Lately, I have been remembering a sermon my friend Mike preached nearly 40 years ago. Mike had recently experienced an acute health event — a heart attack. He had come through it well, had healed and was determined to use the moment of his brush with mortality to its maximum effect: he vowed to enjoy every day, every moment, to its fullest — to not let a day pass unnoticed, unappreciated.
Yet much to his astonishment, just a few weeks along, the feeling was already beginning to fade. Old complaints and grumpiness were returning. No matter how much he reminded himself that his very life had been snatched from the precipice of death, he seemed, day by day, to be slipping back into old ways, old habits. He couldn’t stop himself, and he was saddened anew as he proved incapable of holding onto his awakened state.
Perhaps that sermon has returned to me now for a good reason. As we emerge from our months of life-with-the-pandemic, when ordinary life has been turned on its head, I have wondered: What will we carry with us from this time? Many of us, I imagine, long for the most ordinary of things we have missed — a hug from a grandparent, a casual handshake of meeting and greeting, a mug of coffee handed by a waiter and shared across a dinner table. These quotidian moments are the stuff of life, and not being able to have them during the pandemic has left gaping holes in our sense of what is “normal,” and stolen a real sense of enjoyment of life. If we are fortunate, we will remember to not take these moments — or the people that help make them happen — quite so for granted when routines begin to return.
But there are also larger, deeper questions prompted by this pandemic time when the specter of death has drawn near to us all. The Rev. Dr. Forrest Church wrote, “Death is central to my definition of religion: Religion is our human response to the dual reality of being alive and having to die.”
As humans, we carry with us this consciousness every day — alive, and also someday, some way, dying. We can duck and dodge, deny and decry, but that doesn’t change the truth. Rev.
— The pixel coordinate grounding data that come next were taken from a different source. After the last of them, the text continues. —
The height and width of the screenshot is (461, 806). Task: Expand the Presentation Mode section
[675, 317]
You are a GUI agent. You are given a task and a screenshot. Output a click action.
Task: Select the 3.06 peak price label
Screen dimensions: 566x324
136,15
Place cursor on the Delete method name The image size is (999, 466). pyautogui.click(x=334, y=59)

Church continues: “Knowing that we must die, we question what life means. The answers we arrive at may not be religious answers, but the questions death forces us to ask are, at heart, religious questions: Where did I come from? Who am I? Where am I going? What is life’s purpose? What does all this mean?”
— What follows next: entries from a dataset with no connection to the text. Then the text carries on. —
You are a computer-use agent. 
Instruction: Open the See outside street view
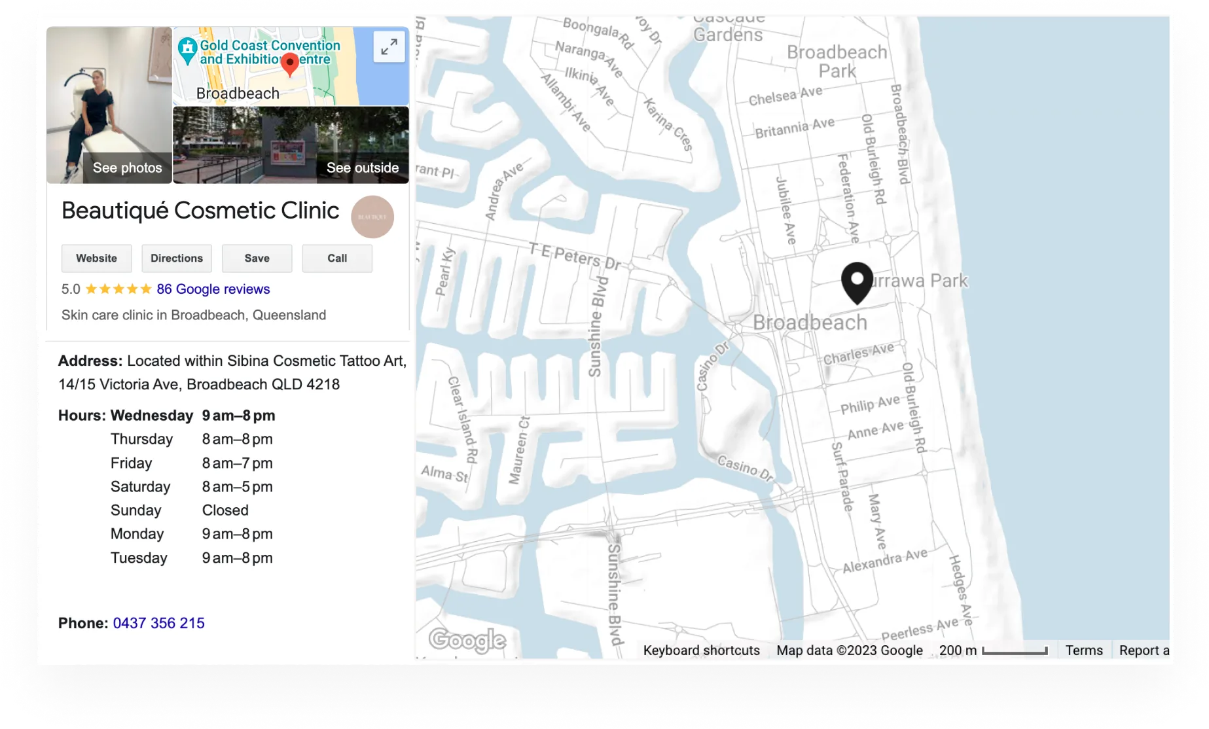(x=291, y=145)
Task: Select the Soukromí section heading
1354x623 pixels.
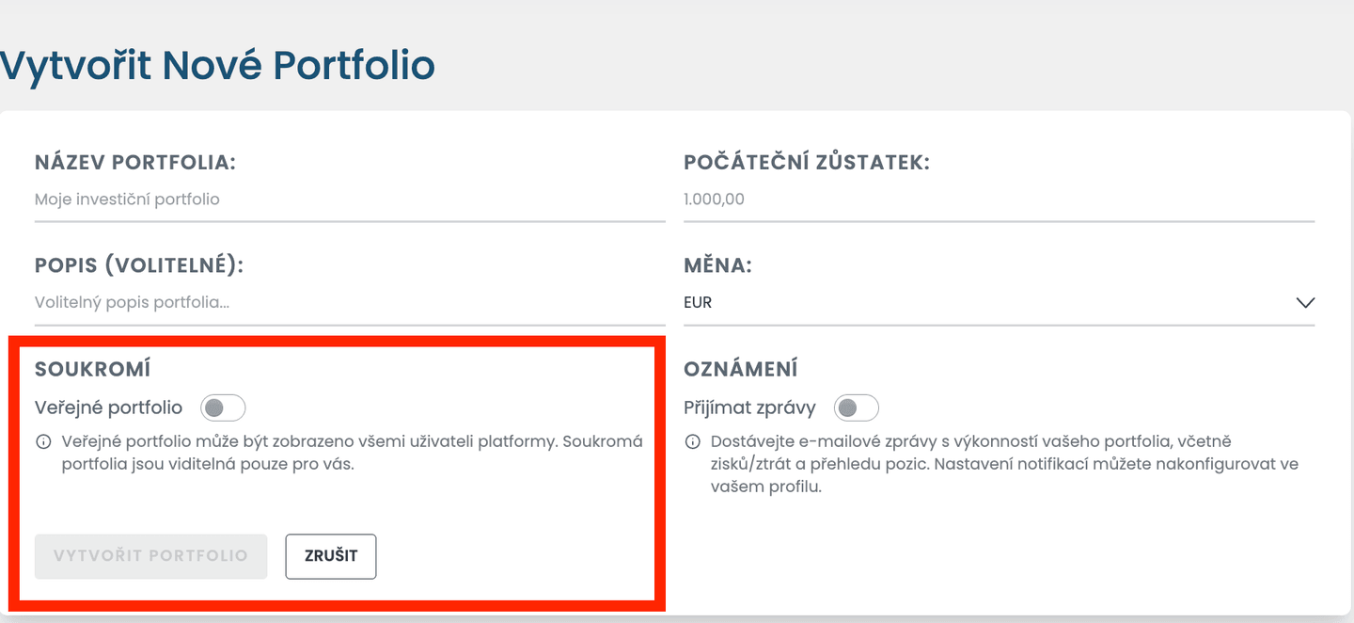Action: tap(92, 369)
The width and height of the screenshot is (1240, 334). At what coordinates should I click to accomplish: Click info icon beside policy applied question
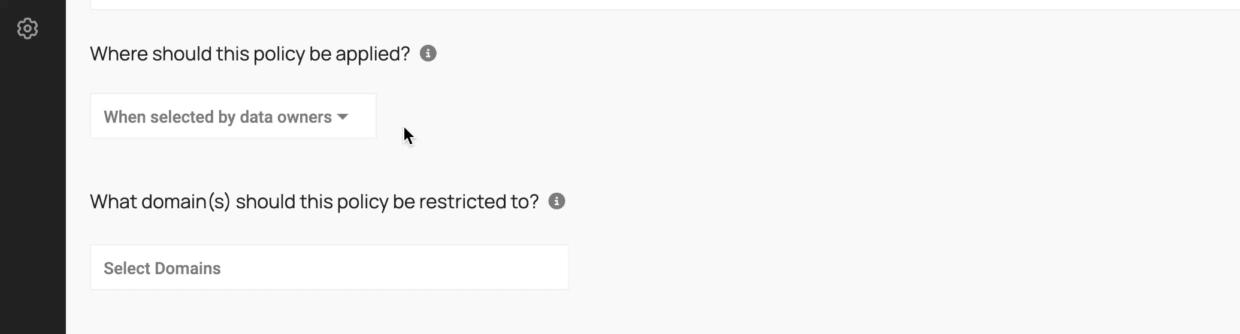coord(428,53)
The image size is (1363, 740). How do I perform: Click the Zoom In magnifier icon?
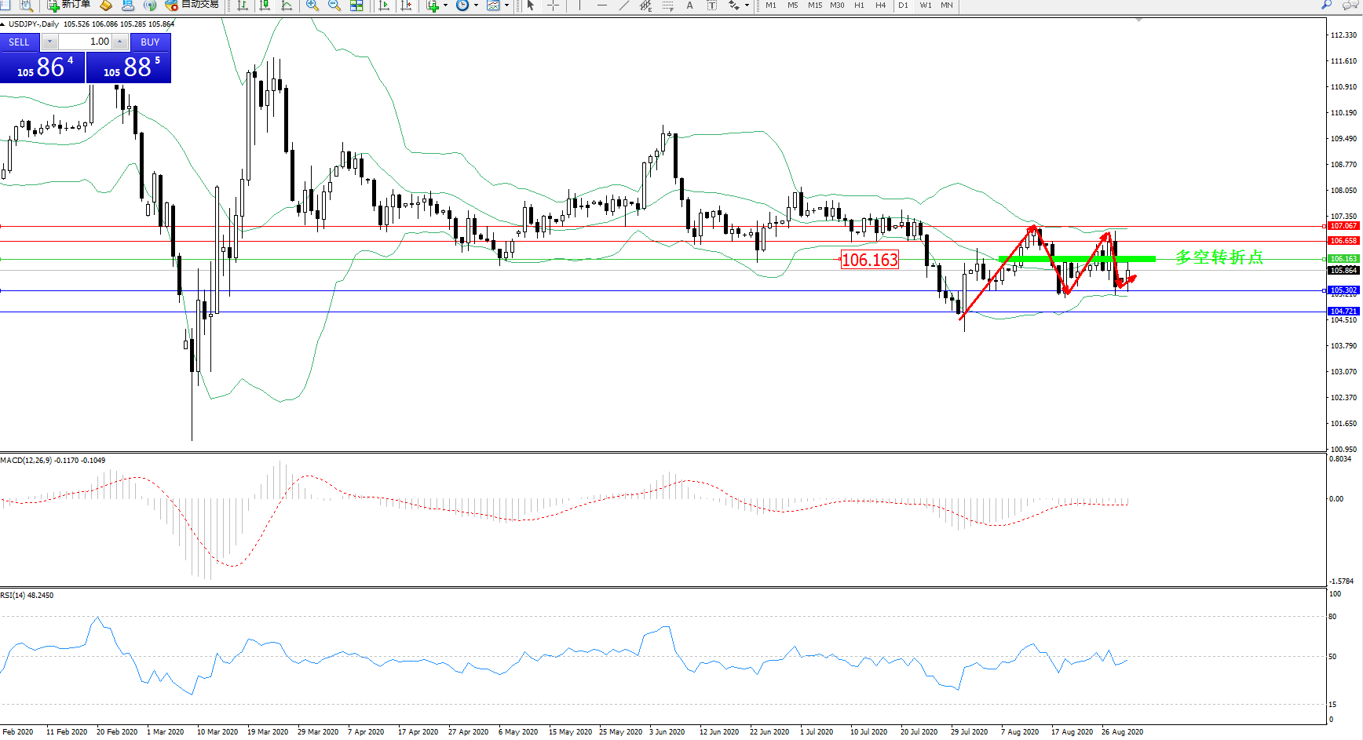(312, 5)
It seems to me that an important legacy of life-with-the-pandemic is that these questions are made both less abstract and more urgent. True, as we have been focused on simply putting one foot in front of the other, getting through the days of changed, well, everything, there was little space to engage the Big Questions of Life. Elders needed care. Children needed support. Neighbors and strangers needed a helping hand, or were fortunate to be able to offer one. But now? It’s time to hear the call of the pandemic to our very hearts and souls.
Like Mike after his heart attack, we, too, have the opportunity to embrace life anew, brushed as we have been with the reality of mortality so very close to hand. Will we be as determined and reflective as he — and try our best to hold fast to our awakened state? And yes, it will be good to return to routines, to hug and touch and share our days. But may we also choose to live the questions gifted to us merely by our being alive, on this glorious planet, in these most amazing days.
As the poet Mary Oliver writes, “Tell me, what is it you plan to do with your one wild and precious life?”
The Rev. Alison Cornish is a Unitarian Universalist minister living in Shelburne Falls. She recently served as the Leave Minister for First Parish of Northfield, Unitarian.